What needs to be done = Set down every record once more, exactly as given.

Data for review =
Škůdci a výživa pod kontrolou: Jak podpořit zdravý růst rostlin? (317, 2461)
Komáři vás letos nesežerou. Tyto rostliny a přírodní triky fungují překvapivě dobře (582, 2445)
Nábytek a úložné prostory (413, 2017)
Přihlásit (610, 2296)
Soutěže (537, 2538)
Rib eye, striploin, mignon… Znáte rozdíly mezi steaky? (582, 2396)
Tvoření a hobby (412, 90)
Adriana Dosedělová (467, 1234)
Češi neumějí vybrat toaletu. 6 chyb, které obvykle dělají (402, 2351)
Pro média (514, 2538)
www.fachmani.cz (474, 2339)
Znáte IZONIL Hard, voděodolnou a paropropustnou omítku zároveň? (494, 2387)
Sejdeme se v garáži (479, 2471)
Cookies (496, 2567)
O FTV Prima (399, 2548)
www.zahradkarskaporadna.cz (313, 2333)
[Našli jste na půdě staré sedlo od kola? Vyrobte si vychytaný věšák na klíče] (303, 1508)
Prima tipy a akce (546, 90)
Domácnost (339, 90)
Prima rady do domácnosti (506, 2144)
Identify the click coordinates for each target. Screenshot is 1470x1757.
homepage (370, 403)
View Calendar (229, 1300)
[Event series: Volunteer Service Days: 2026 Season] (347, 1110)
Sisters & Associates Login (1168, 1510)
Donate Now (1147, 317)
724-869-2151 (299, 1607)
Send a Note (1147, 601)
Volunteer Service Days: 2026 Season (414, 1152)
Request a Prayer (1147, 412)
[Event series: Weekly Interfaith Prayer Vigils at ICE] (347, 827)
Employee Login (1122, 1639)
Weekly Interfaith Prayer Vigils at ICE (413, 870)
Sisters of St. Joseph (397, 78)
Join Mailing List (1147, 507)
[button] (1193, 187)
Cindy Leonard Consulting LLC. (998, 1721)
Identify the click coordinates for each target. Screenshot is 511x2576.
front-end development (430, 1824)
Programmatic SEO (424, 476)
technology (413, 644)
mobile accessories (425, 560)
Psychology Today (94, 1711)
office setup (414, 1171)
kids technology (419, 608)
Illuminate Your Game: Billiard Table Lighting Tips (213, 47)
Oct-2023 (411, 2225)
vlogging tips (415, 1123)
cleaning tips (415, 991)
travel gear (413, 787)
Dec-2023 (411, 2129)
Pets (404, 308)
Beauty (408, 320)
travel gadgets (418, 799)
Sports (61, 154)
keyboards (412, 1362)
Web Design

Answer section =
Škůdci a výživa pod kontrolou: Jak podpořit zdravý růst rostlin? (317, 2461)
Komáři vás letos nesežerou. Tyto rostliny a přírodní triky fungují překvapivě dobře (582, 2445)
Nábytek a úložné prostory (413, 2017)
Přihlásit (610, 2296)
Soutěže (537, 2538)
Rib eye, striploin, mignon… Znáte rozdíly mezi steaky? (582, 2396)
Tvoření a hobby (412, 90)
Adriana Dosedělová (467, 1234)
Češi neumějí vybrat toaletu. 6 chyb, které obvykle dělají (402, 2351)
Pro média (514, 2538)
www.fachmani.cz (474, 2339)
Znáte IZONIL Hard, voděodolnou a paropropustnou omítku zároveň? (494, 2387)
Sejdeme se v garáži (479, 2471)
Cookies (496, 2567)
O FTV Prima (399, 2548)
www.zahradkarskaporadna.cz (313, 2333)
[Našli jste na půdě staré sedlo od kola? Vyrobte si vychytaný věšák na klíče] (303, 1508)
Prima tipy a akce (546, 90)
Domácnost (339, 90)
Prima rady do domácnosti (506, 2144)
Identify the click coordinates for each target. Screenshot is 1470x1757.
homepage (370, 403)
View Calendar (229, 1300)
[Event series: Volunteer Service Days: 2026 Season] (347, 1110)
Sisters & Associates Login (1168, 1510)
Donate Now (1147, 317)
724-869-2151 (299, 1607)
Send a Note (1147, 601)
Volunteer Service Days: 2026 Season (414, 1152)
Request a Prayer (1147, 412)
[Event series: Weekly Interfaith Prayer Vigils at ICE] (347, 827)
Employee Login (1122, 1639)
Weekly Interfaith Prayer Vigils at ICE (413, 870)
Sisters of St. Joseph (397, 78)
Join Mailing List (1147, 507)
[button] (1193, 187)
Cindy Leonard Consulting LLC. (998, 1721)
Identify the click coordinates for each target. Screenshot is 511x2576.
front-end development (430, 1824)
Programmatic SEO (424, 476)
technology (413, 644)
mobile accessories (425, 560)
Psychology Today (94, 1711)
office setup (414, 1171)
kids technology (419, 608)
Illuminate Your Game: Billiard Table Lighting Tips (213, 47)
Oct-2023 (411, 2225)
vlogging tips (415, 1123)
cleaning tips (415, 991)
travel gear (413, 787)
Dec-2023 (411, 2129)
Pets (404, 308)
Beauty (408, 320)
travel gadgets (418, 799)
Sports (61, 154)
keyboards (412, 1362)
Web Design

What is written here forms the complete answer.